-- DOCUMENT EXCERPT --
^^^^
The cyberthieves who stole millions of credit and debit card numbers from major U.S. retailers and restaurant chains in recent years have been caught.
U.S. law enforcement authorities announced Wednesday the arrests and indictment of three leaders of FIN7, a notorious Eastern European cybercriminal group long suspected of carrying out several waves of attacks on more than 120 U.S. companies between 2015 and 2017.
The targeted companies were predominantly in the restaurant, gaming and hospitality industries, with prosecutors disclosing the names of only even, including Chipotle Mexican Grill, Chili’s, Arby’s, Red Robin and Jason’s Deli, all of which have publicly attributed recent data breaches to FIN7.
Officials identified the three arrested FIN7 leaders as Ukrainian nationals Dmytro Fedorov, 44, Fedir Hladyr, 33,and Andrii Kolpakov, 30.
Hladyr, the group’s alleged systems administrator, is in federal custody in Seattle after being arrested in Germany in January and extradited to the United States in early May.
Fedorov, who allegedly supervised other FIN7 hackers, and Kolpakov, another purported supervisor for the group, remain in custody in Poland and Spain respectively pending their extradition to the United States.
The three hackers were each charged in federal court in Seattle on Wednesday with 26 counts of conspiracy, wire fraud, computer hacking, access device fraud, and aggravated identity theft.
“The naming of these FIN7 leaders marks a major step towards dismantling this sophisticated criminal enterprise,” Special Agent in Charge Jay S. Tabb Jr. of the FBI’s Seattle field office said at a press conference in Seattle.
Cybercrime is a $600 billion global business, according to Dan Short, a senior director at Visa. The crooks and scam artists that inhabit the ecosystem have grown increasingly sophisticated in recent years, making their capture more difficult.
But growing cooperation among private companies, cybersecurity firms, and law enforcement agencies has led to a string of high profile takedowns of cybercriminal enterprises over the past year.
^^^^
Saved entries:
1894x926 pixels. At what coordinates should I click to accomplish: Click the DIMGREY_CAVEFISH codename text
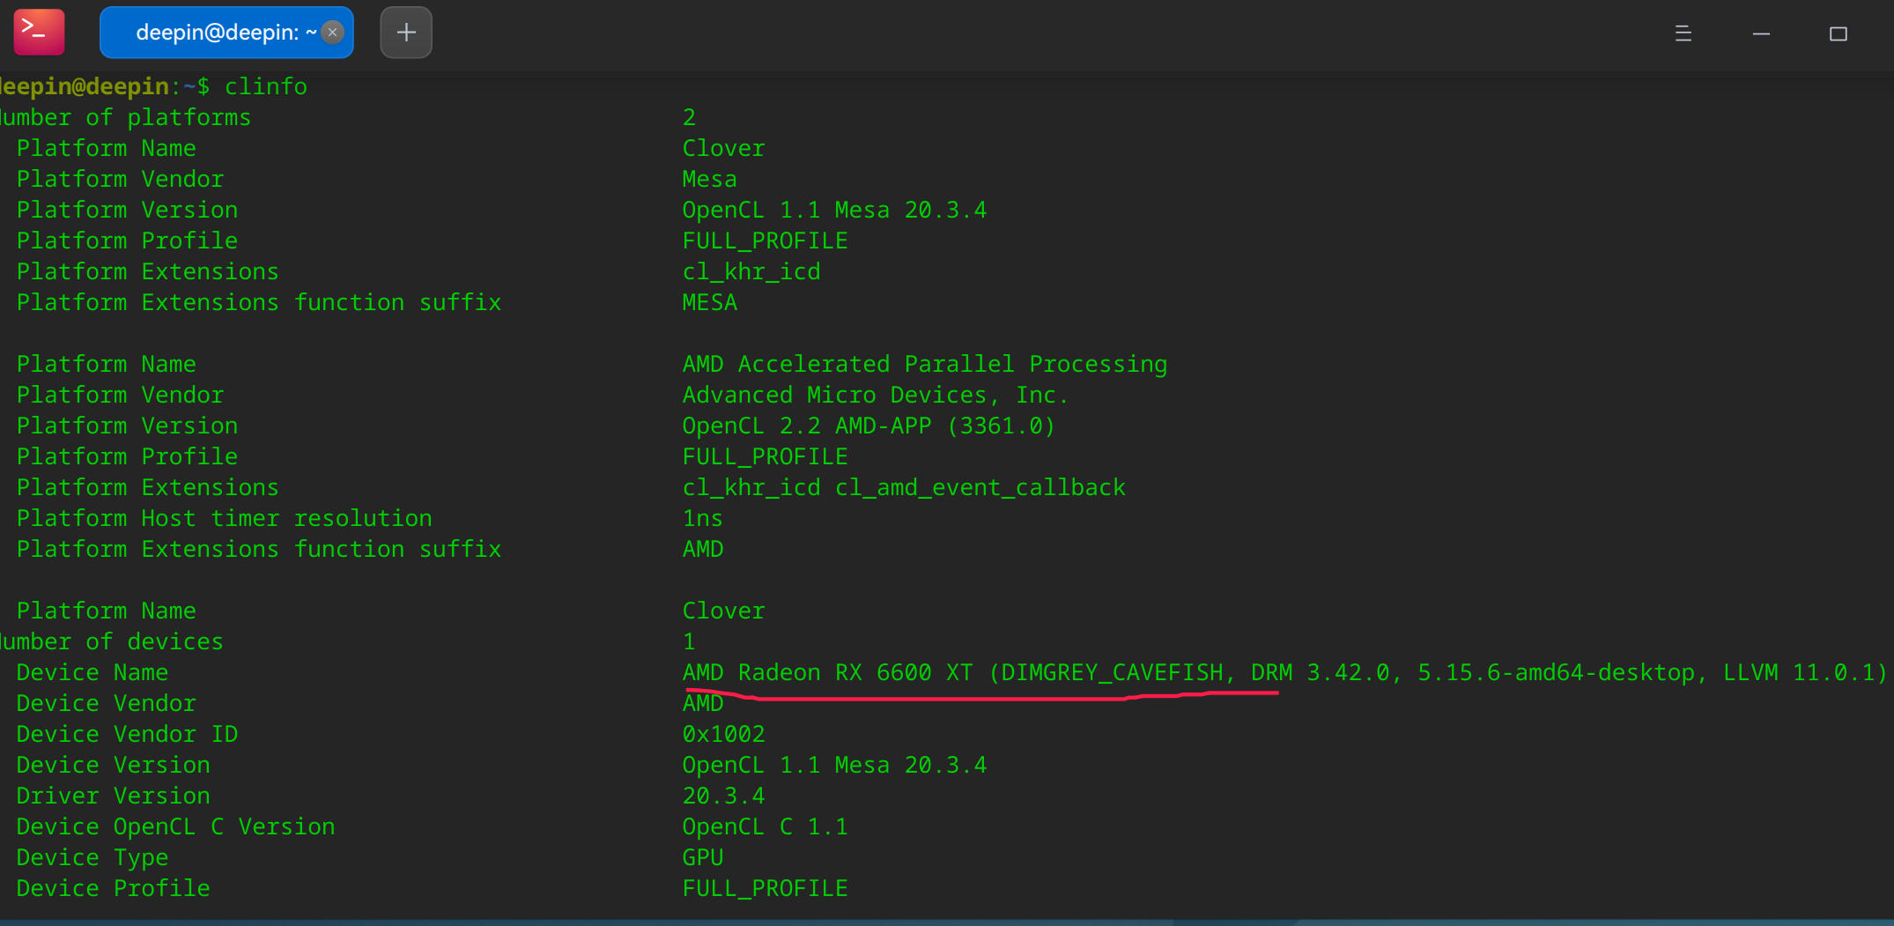tap(1113, 672)
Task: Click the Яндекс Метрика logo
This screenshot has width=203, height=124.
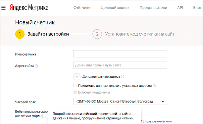Action: click(29, 8)
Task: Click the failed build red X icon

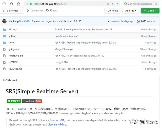Action: (x=109, y=21)
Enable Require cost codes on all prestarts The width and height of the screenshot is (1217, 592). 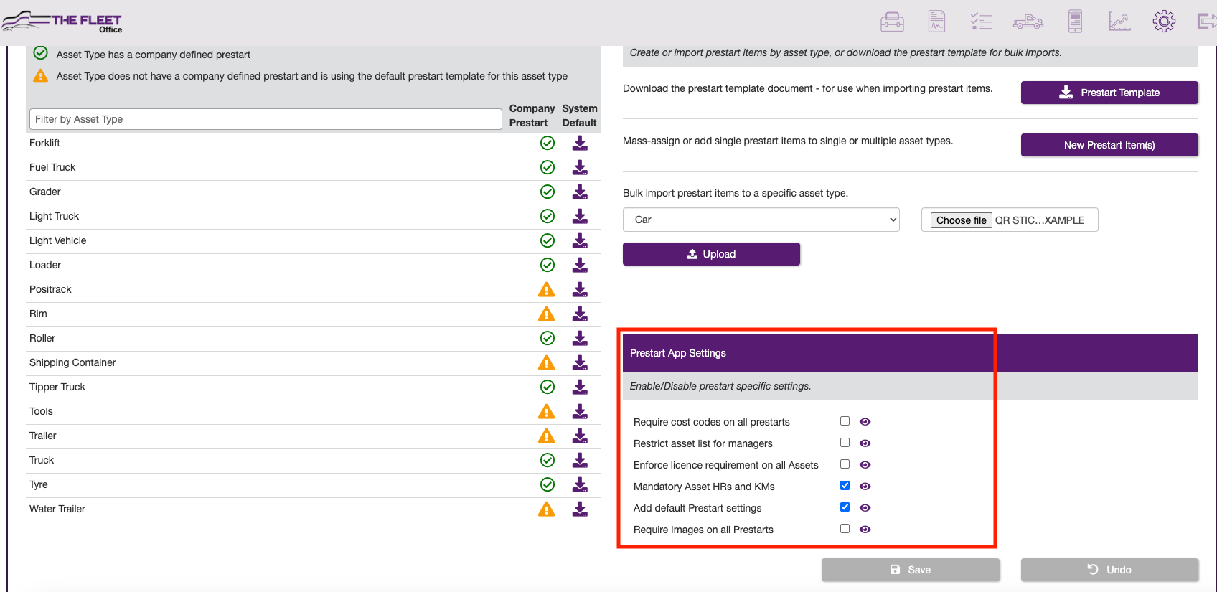pyautogui.click(x=845, y=421)
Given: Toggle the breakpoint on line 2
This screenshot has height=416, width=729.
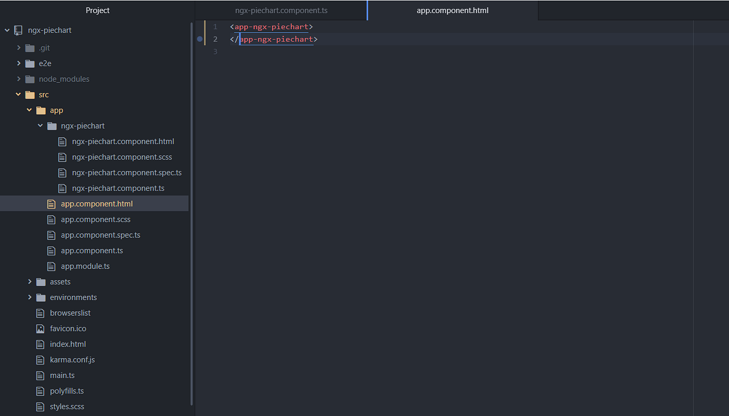Looking at the screenshot, I should point(199,39).
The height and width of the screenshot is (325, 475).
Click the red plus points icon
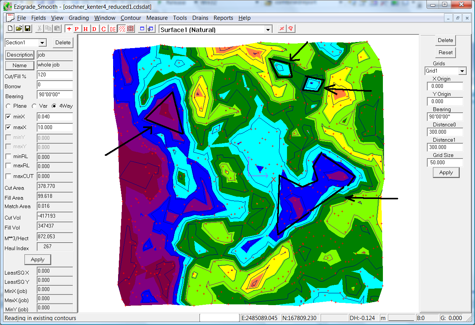click(69, 29)
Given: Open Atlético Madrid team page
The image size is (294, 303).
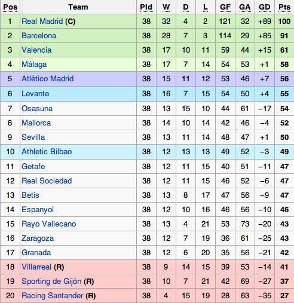Looking at the screenshot, I should coord(48,78).
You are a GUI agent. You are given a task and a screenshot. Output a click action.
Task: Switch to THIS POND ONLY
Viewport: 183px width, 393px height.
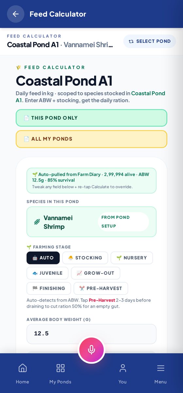pos(92,118)
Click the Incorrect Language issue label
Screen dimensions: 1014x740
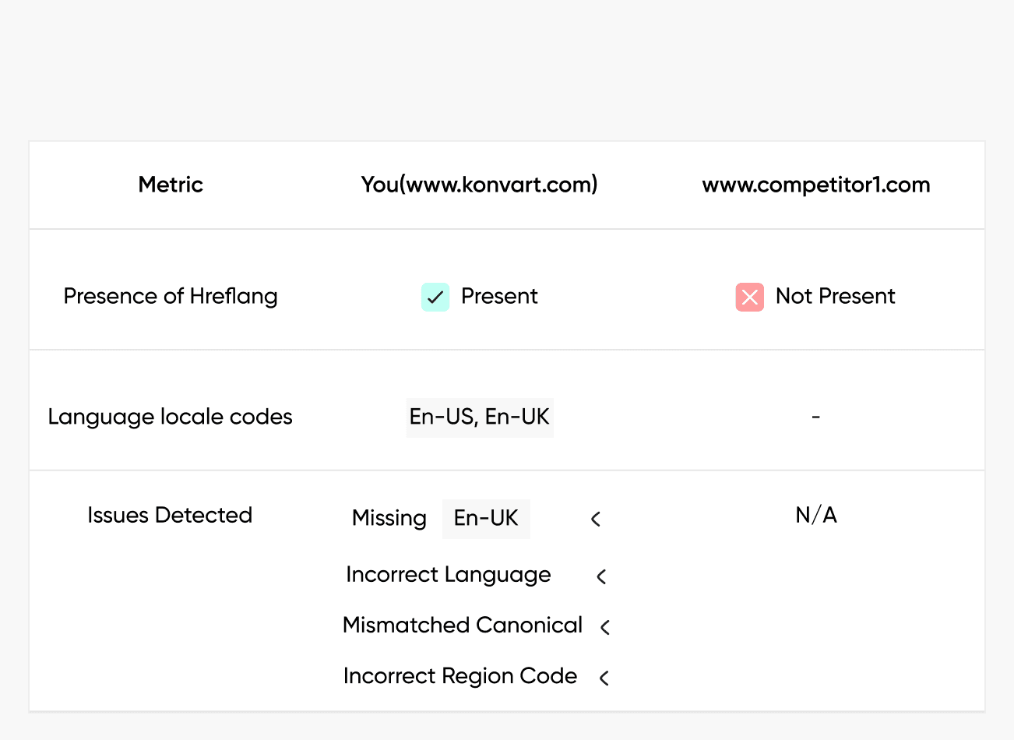coord(449,575)
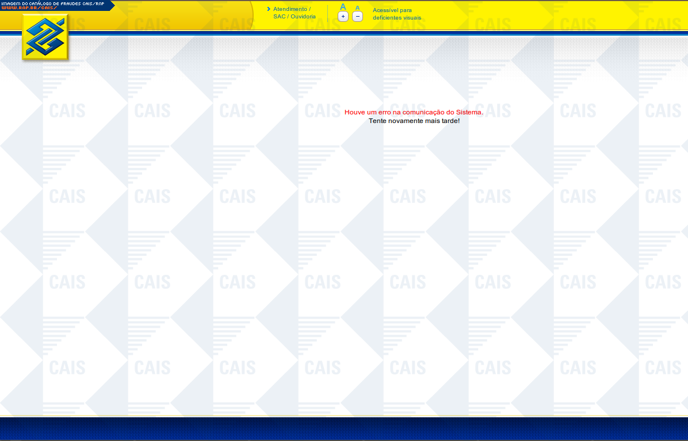Click the minus button to decrease font size
The width and height of the screenshot is (688, 441).
[x=357, y=17]
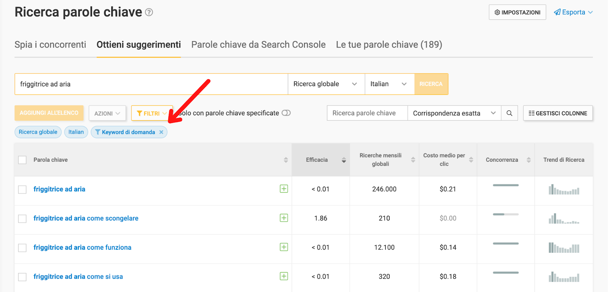The height and width of the screenshot is (292, 608).
Task: Open the Ricerca globale dropdown
Action: pyautogui.click(x=326, y=84)
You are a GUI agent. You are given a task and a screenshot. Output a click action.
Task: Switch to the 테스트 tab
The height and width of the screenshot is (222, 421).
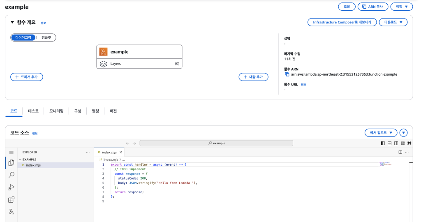(x=33, y=111)
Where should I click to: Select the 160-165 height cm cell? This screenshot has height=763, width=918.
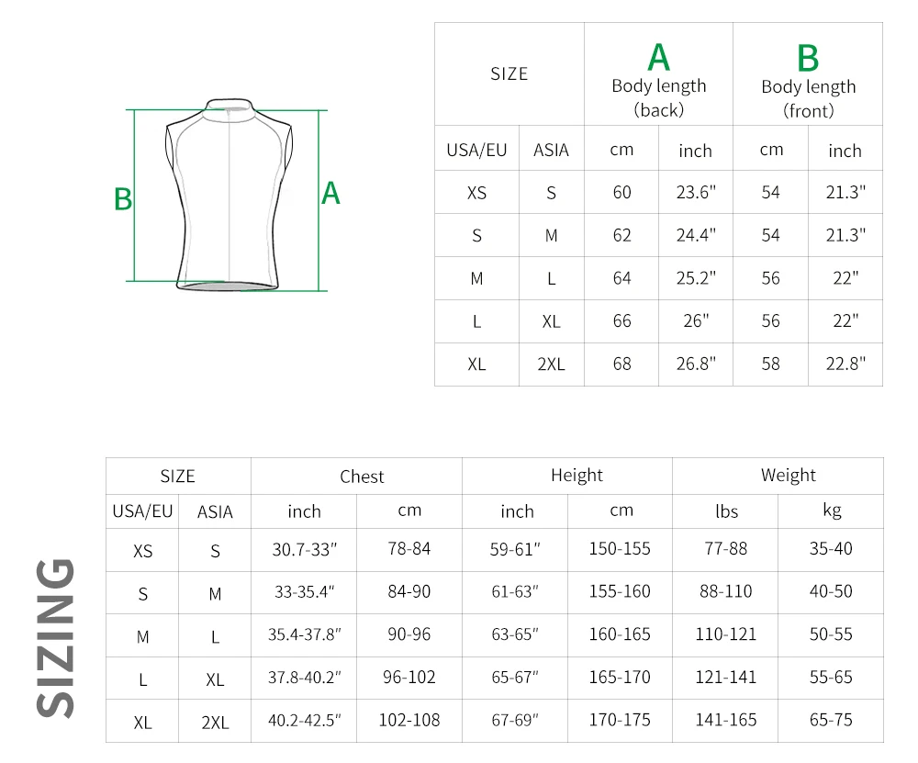click(x=620, y=634)
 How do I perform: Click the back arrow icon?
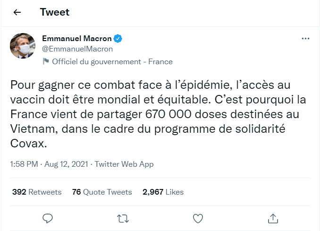(x=17, y=12)
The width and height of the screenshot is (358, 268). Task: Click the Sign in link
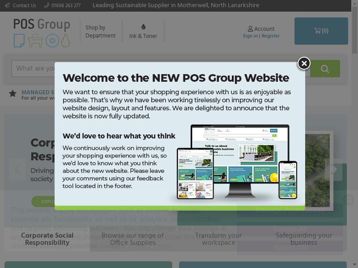[250, 36]
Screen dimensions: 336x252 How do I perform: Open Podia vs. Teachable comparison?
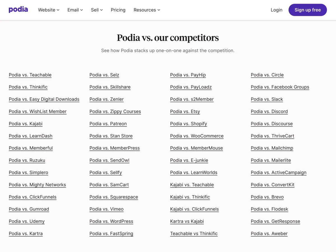coord(30,75)
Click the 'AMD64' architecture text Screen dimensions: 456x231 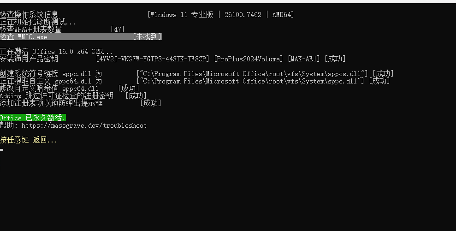point(282,15)
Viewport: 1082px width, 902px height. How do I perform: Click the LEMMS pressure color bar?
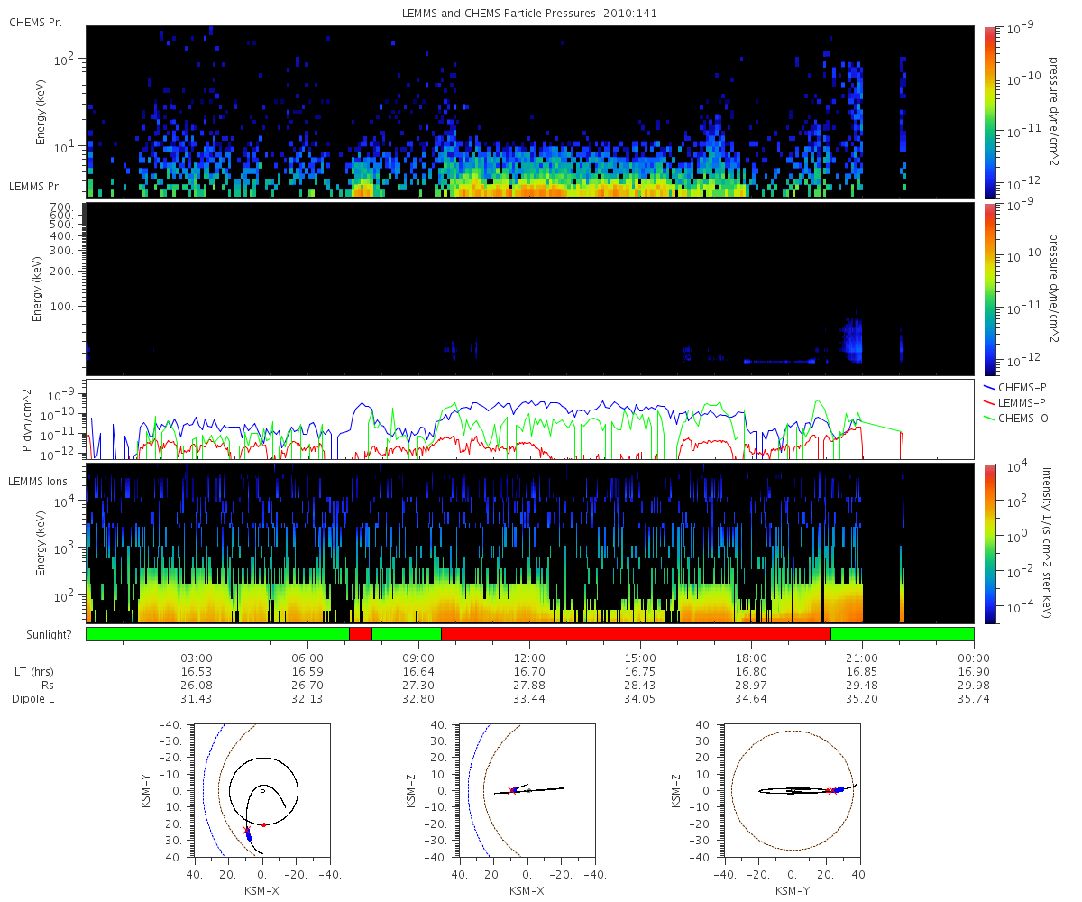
^^^^
-- DESCRIPTION OF THE TASK --
Using the article on the FIN7 arrests, state whether each statement agrees with it, answering yes or no and quoting the deciding words. 1. Hladyr was arrested in Germany. 2. Fedorov is being held in Spain. 3. Each of the three hackers was charged with 26 counts.

-- RESULT --
1. Yes: "arrested in Germany in January"
2. No: "Fedorov, who allegedly supervised other FIN7 hackers, and Kolpakov, another purported supervisor for the group, remain in custody in Poland and Spain respectively"
3. Yes: "The three hackers were each charged in federal court in Seattle on Wednesday with 26 counts"